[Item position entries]
-----
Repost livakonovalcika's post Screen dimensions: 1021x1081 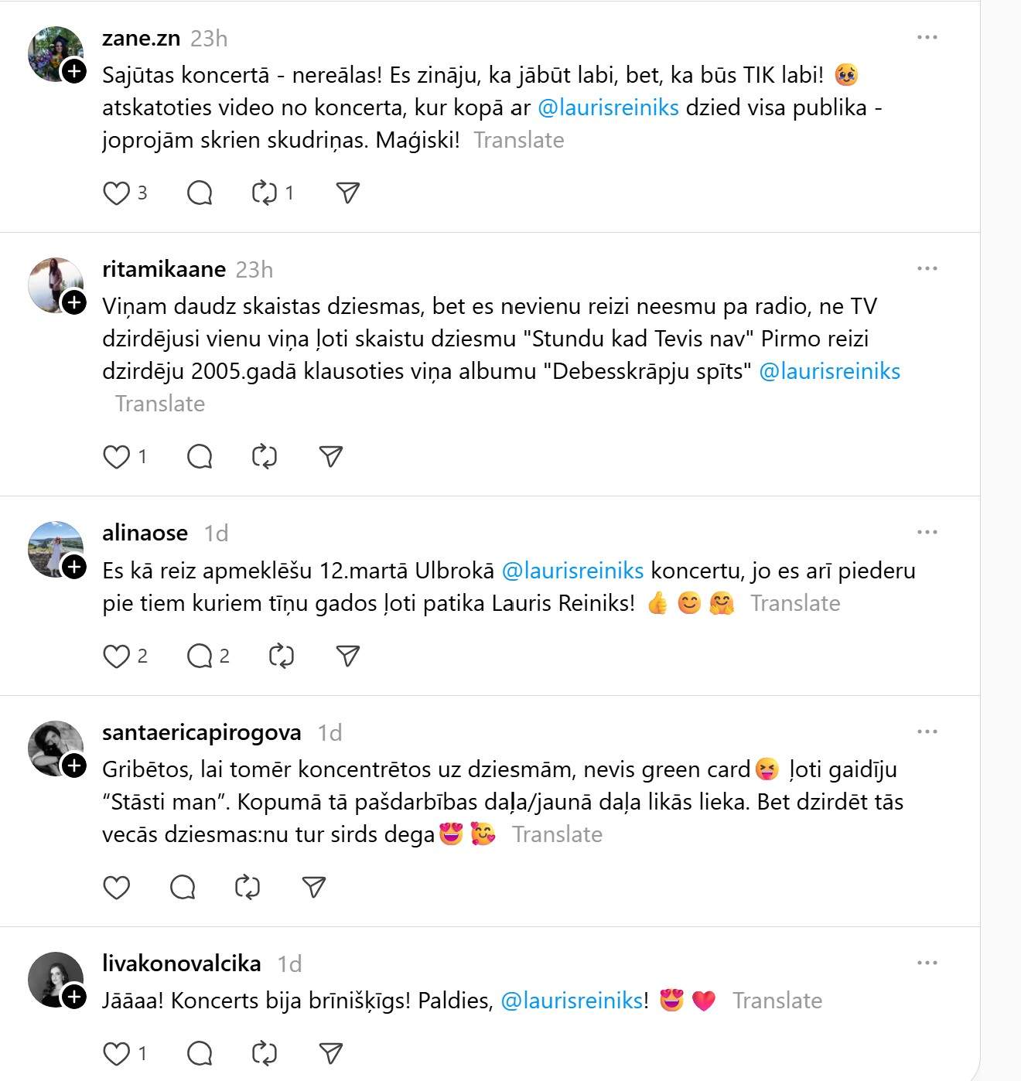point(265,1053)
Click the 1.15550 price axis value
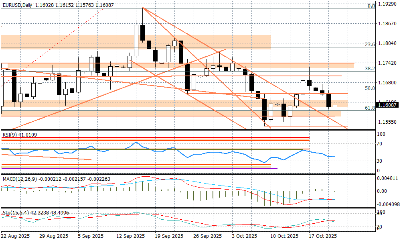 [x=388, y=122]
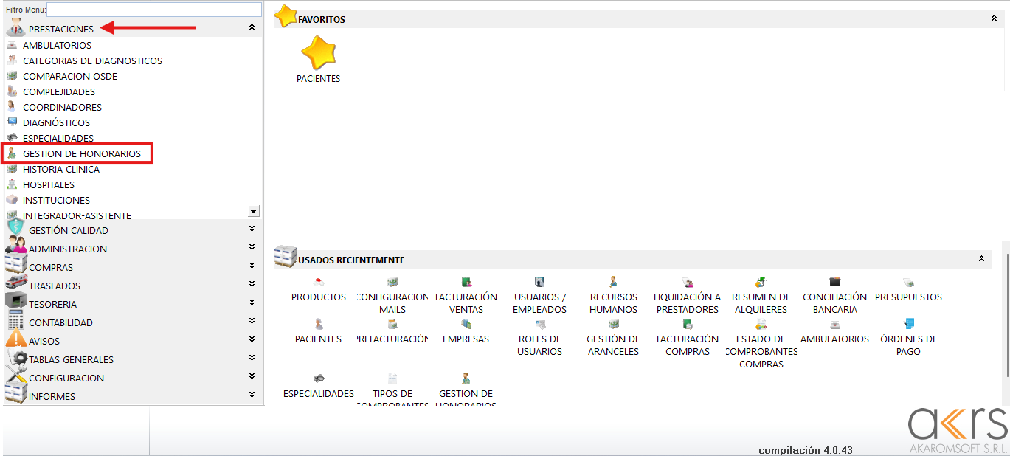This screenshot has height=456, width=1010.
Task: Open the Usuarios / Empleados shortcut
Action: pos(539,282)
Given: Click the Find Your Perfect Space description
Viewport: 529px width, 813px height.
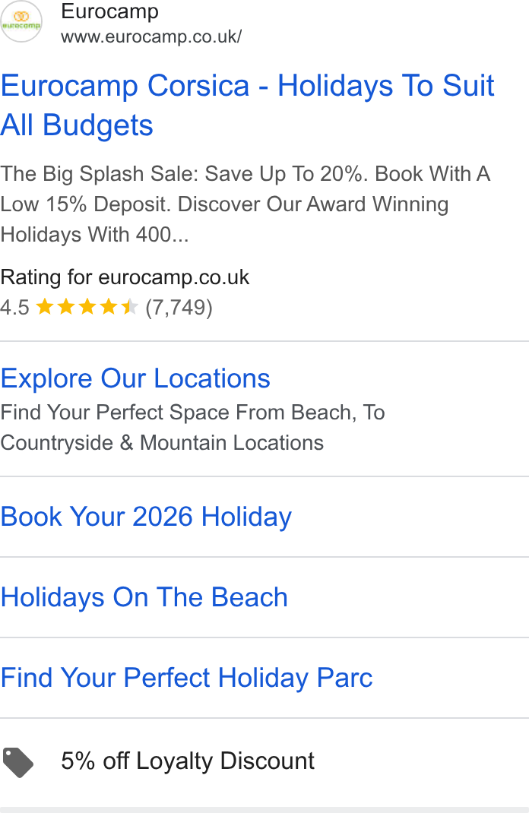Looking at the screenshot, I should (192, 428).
-----
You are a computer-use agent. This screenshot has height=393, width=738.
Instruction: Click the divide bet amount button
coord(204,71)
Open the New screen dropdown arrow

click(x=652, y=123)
-----
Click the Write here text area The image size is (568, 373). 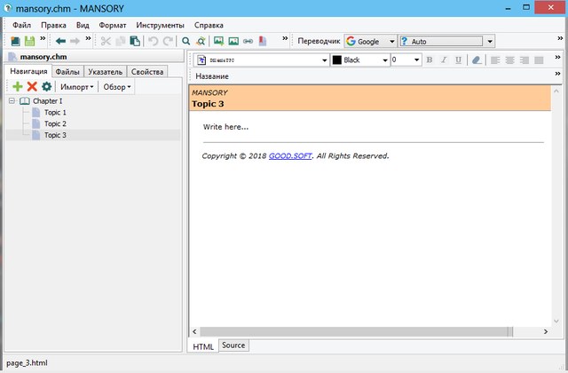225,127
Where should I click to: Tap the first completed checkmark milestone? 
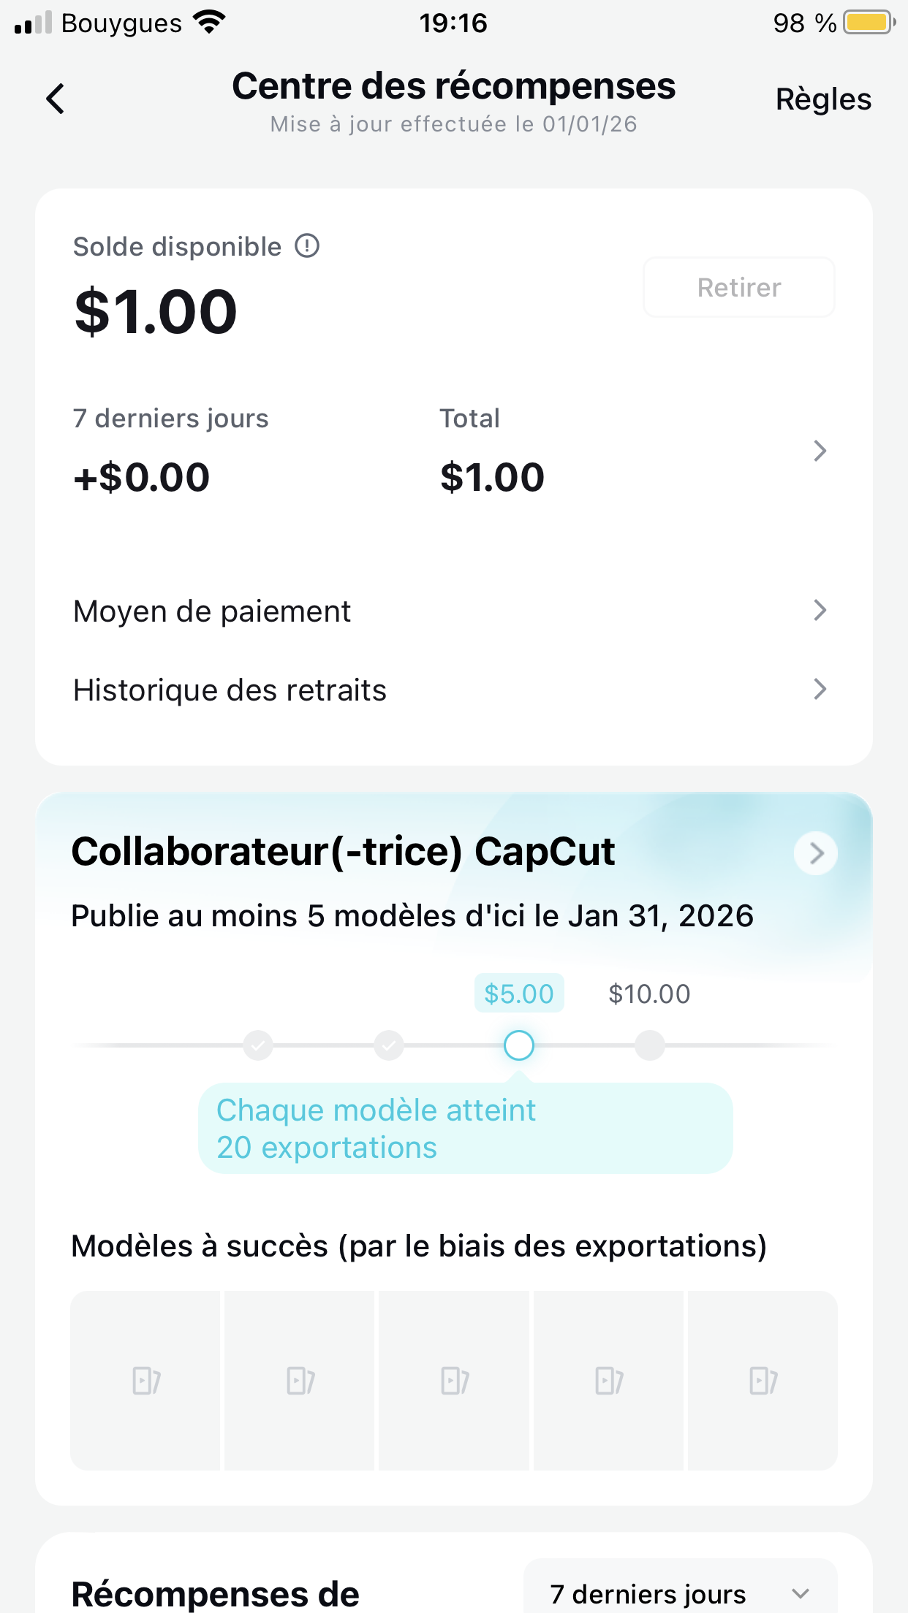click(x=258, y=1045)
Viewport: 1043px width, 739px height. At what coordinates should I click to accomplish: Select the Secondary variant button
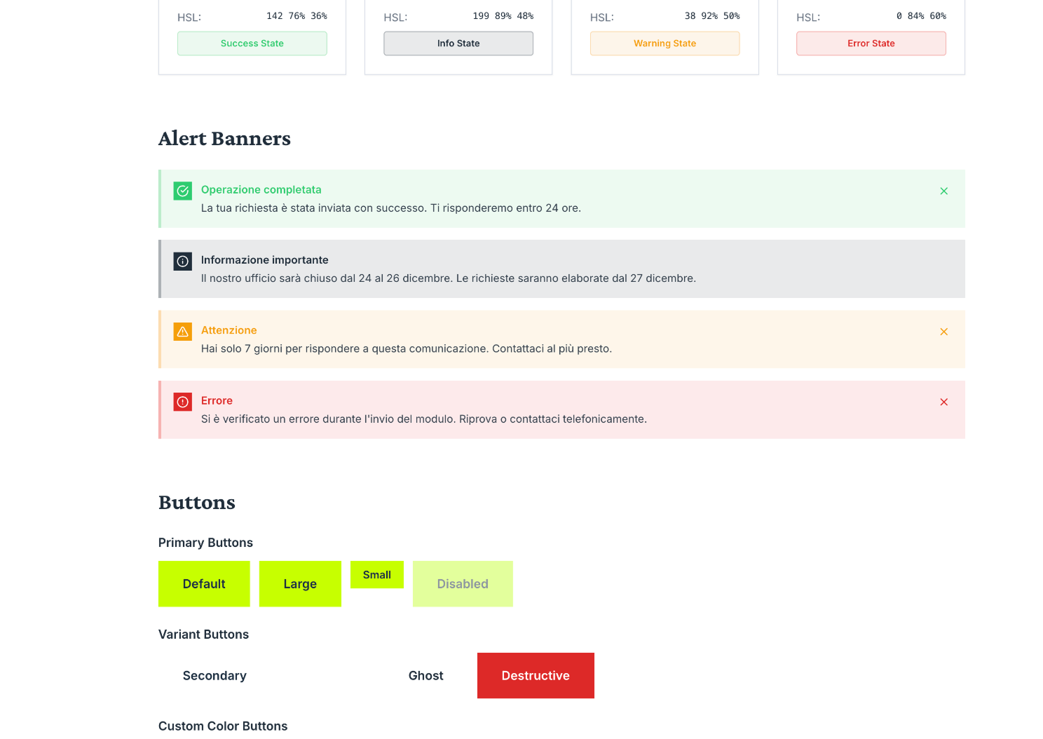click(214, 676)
-----
Short problem >>
Update the lines from the line with "Where should I" to the line with "click(214, 676)", replacing "checkmark milestone" with "progress marker" and keeping everything else unchanged. Omit the pictures from your answer.

Reply to the exercise >>
Where should I click to: Tap the first completed progress marker? 
click(x=258, y=1045)
Viewport: 1043px width, 739px height. At what coordinates should I click to accomplish: Select the Secondary variant button
click(214, 676)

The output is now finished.